Foreign Aid to Battle Poverty in Kiribati

Poverty in Kiribati
In the central Pacific Ocean there lies several small islands, an independent country, called Kiribati. In all of Oceania, it is the poorest country, however, that does not suggest that it is the weakest one. Poverty in Kiribati is prevalent because copra farmers suffer from low incomes and weak infrastructure due to the country’s remote location away from international waters. As a result, it lacks the necessary resources to thrive. Kiribati’s economy is dependent on the export of phosphate rock as well as seaweed and copra farming, and its location on the Equator makes it the ideal place for spacecraft and satellite facilities. With these intriguing assets, there are possibilities to improve both employment and infrastructure. In spite of creating new infrastructure and more employment, the island nation continues to rely on foreign aid for development funds.

Rising Sea Levels

With much of the population of Kiribati being low-income farmers, and the government providing their travel resources, the nation has been seeking help to fight against sea-level rise. About 28.6% of the Gross Domestic Product (GDP) of Kiribati is due to agriculture. As a result, aid is necessary to protect its land so that agriculture can thrive.

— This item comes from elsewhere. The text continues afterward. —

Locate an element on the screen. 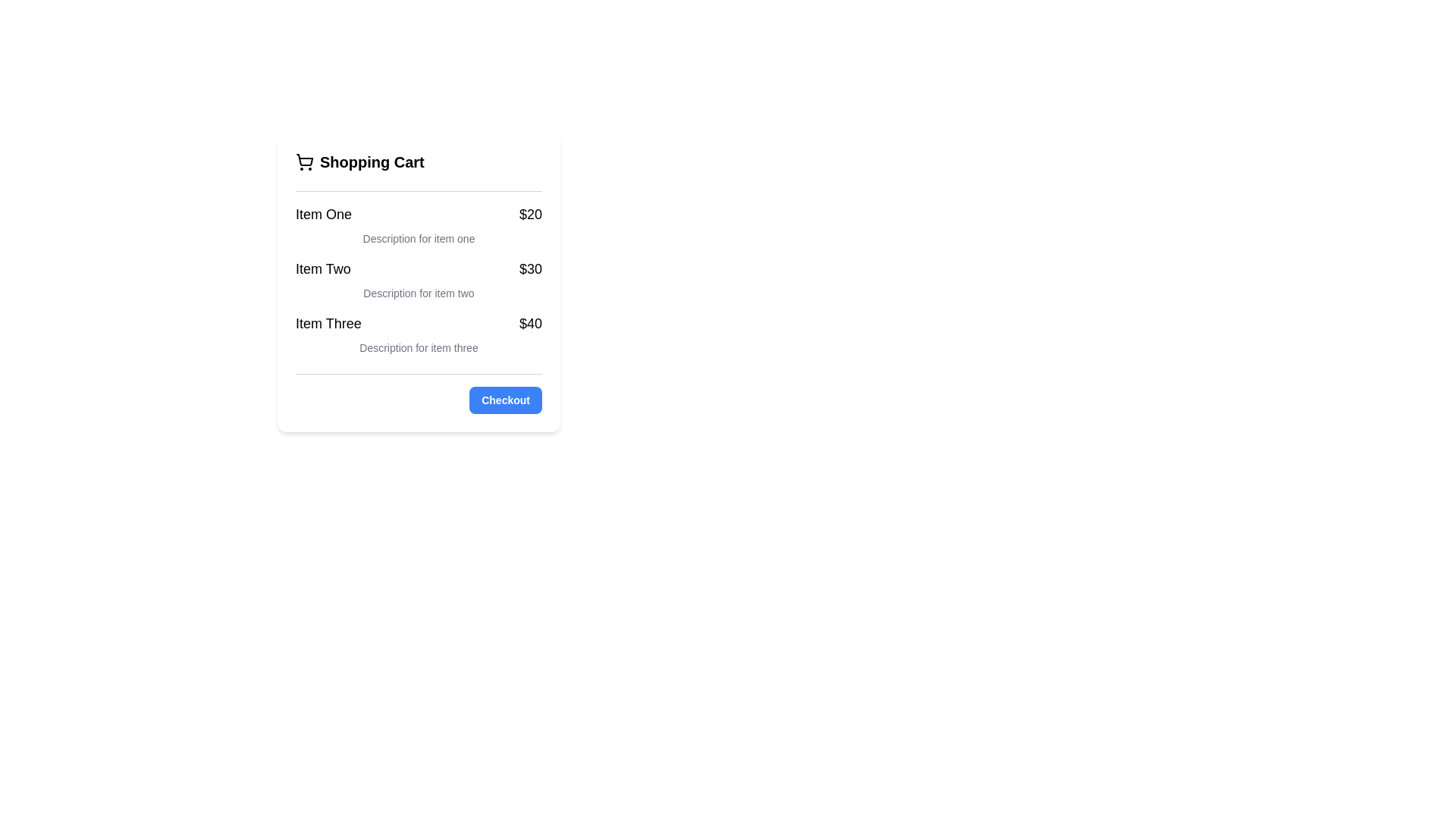  the text label displaying the price '$40' in bold black font, located on the right side of the row labeled 'Item Three' in the shopping cart interface is located at coordinates (531, 323).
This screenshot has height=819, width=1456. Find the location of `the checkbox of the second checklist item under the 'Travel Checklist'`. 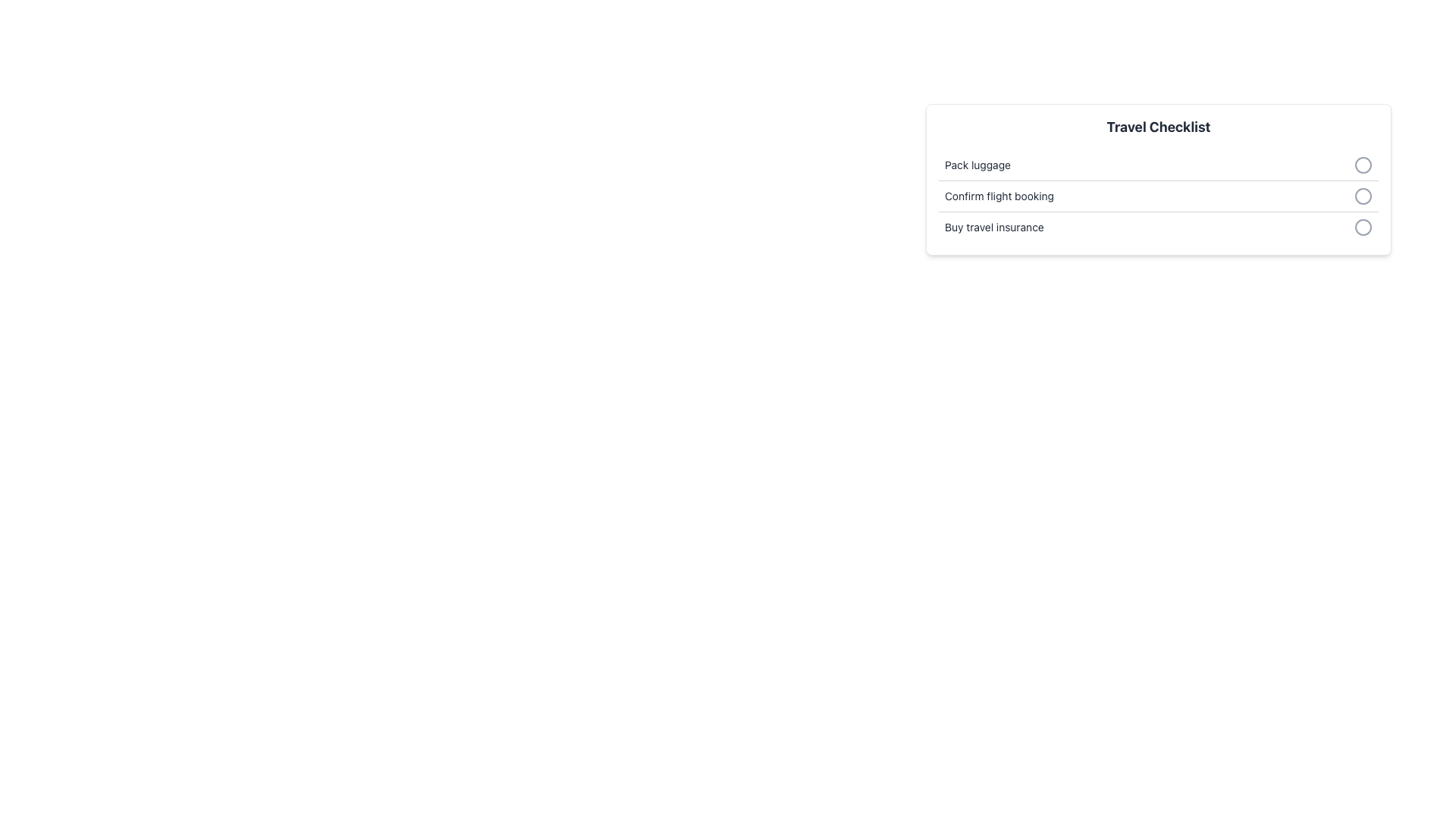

The islands of the archipelago are only six feet above sea level with a width of only a few hundred meters, making them vulnerable to rising sea levels. Poverty in Kiribati will exponentially increase if the sea drowns out the farmlands, neutralizing the country’s main source of income. Natural disasters will strike and with the destruction of structures, the country may have to use up the little resources it has to rebuild.

Solutions

Taneti Maamau, the president of Kiribati, intends to raise the islands out of the water to increase the safety of his people. The country will seek foreign aid from China as well as other allies and will elevate the islands through the process of dredging. This is known as cleaning the bed of an area of water by scooping out mud and trash with devices.

Kiribati is developing long-term coastal security with help from New Zealand and is also planning to create elevated bridge roads with funding from China. With these roads, Kiribati will no longer need to use causeways that create beach erosion with the landfill between the islands. This is not universally agreed on because Kiribati has become the center stage for the U.S.’s and China’s competition for control of the Pacific. The U.S. has expressed implications that China will use this opportunity to build military facilities on its large islands. The Kiribati president has assured everyone that there are no plans for this, but Kiribati is vulnerable due to its reliance on foreign aid for 40% of its budget.

Aid from Fiji

The growing sea levels may consume Kiribati, and a neighboring island nation has offered to help. The president of Fiji has stated that the people of Kiribati are welcome to stay in Fiji if their home becomes uninhabitable. There is only so much that people can do in the case of environmental challenges and with Kiribati’s limited resources, seeking aid from a nearby country is a viable option. Kiribati purchased 6,000 acres of land from one of Fiji’s largest islands so that it would be set for food as the ocean covers its cultivable lands. The Kiribati people will not be the only ones seeking asylum as the Banaban people from one of the islands of Kiribati had no other choice but to relocate to Fiji after it was no longer safe to continue phosphate mining.

Foreign aid is partly dealing with poverty in Kiribati. Neither cobra farming nor the mining of phosphate rock provides a high income so Kiribati has received aid from China to help solve its rising sea-level debacle. Meanwhile, Fiji has offered to give the people of Kiribati a new home in the event that their lands become inarable and mining is no longer possible due to flooding. With foreign aid from China to lift Kiribati out of the water and an offer for a new home, Kiribati is in good hands.